Many right-leaning libertarians share the view that the government should only prohibit discrimination in the public sphere, yet they should pass no laws that infringe on the right of private business owners to discriminate against customers, or in hiring, since in their opinion it distorts the free market. Famous libertarian Barry Goldwater voted against the 1964 Civil Rights largely on these grounds stating "You can't legislate morality."
If the libertarian right wishes to draw from our increasingly diverse electorate they are going to have to reconcile the fact that to people of color, particularly to black Americans, support of policies that enable racial/ethnic discrimination in the private market, is a total non-starter, unlike many white Americans who may not have recent family members or first hand experiences dealing with racial discrimination. Many people of color do. To us this is no abstract or classroom hypothetical situation.

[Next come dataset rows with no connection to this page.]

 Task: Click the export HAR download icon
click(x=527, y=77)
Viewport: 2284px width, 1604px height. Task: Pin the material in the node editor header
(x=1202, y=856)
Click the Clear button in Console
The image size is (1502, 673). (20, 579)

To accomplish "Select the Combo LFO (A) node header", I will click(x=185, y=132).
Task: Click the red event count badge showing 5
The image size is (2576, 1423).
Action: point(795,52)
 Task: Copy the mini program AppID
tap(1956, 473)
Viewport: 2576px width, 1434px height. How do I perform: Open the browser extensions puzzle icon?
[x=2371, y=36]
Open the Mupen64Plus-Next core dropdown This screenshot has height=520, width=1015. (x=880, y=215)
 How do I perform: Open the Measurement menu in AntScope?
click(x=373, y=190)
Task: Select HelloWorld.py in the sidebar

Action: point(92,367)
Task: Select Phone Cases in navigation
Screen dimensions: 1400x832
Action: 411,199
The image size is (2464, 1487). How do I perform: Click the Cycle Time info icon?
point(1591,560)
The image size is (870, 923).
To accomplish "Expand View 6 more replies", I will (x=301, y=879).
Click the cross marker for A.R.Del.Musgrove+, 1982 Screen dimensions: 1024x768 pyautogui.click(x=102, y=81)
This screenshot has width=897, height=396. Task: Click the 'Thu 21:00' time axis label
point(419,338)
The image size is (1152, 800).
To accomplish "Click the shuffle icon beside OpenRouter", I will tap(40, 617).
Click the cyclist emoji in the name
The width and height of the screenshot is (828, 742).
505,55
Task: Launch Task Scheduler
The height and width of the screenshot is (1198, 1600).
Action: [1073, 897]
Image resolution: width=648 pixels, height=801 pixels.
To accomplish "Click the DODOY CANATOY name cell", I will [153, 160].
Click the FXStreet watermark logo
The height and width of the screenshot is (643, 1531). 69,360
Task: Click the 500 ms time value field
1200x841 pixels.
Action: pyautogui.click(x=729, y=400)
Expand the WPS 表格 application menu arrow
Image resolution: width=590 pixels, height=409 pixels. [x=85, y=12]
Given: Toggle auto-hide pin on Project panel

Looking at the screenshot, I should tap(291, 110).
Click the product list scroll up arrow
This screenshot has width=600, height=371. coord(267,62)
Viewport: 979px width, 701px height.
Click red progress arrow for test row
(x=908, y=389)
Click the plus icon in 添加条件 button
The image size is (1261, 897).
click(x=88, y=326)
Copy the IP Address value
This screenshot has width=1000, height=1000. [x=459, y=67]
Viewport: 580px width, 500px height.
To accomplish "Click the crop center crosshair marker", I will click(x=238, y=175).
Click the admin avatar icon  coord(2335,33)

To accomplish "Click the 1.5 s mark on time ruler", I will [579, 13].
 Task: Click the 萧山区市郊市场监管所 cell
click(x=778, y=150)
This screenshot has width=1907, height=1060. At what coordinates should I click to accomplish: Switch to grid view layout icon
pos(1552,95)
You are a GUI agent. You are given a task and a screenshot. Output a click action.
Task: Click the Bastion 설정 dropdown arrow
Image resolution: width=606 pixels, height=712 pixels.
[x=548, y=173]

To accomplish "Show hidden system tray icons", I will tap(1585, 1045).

Libertarians argue that it would be foolish for a business to do this because it would hurt their profit margin. While true history has shown that culture controls the parameters in which a business can operate oftentimes leading to less profitable and irrational business decisions being made, and we have plenty of examples showing white business owners passing up the money of potential black patrons in order to maintain a "respectable" appearance in the eyes of the larger white community. History also shows that just because discrimination against a particular group no longer occurs that does not mean it can not occur again, or that another group can not become the target.
I would personally love to see the rise of a coherent libertarian party or a strong libertarian wing of the Republican party, one that could be debated with on the national stage. And while there are some things I feel black Americans and libertarians can certainly agree on (For example Rand Paul's denouncing of drug laws that are used to disproportionately target black and Latino youths for incarceration).
Support from minorities will not come as long as Sen. Rand and other libertarians do not understand that while important, due to our rather tortured political history in this country, liberty is not the only value we find crucial or worth using state power to protect. Social equality must be seen as equally important. Minorities are not going to support a party that sees private discrimination as something that should not be curtailed by the government.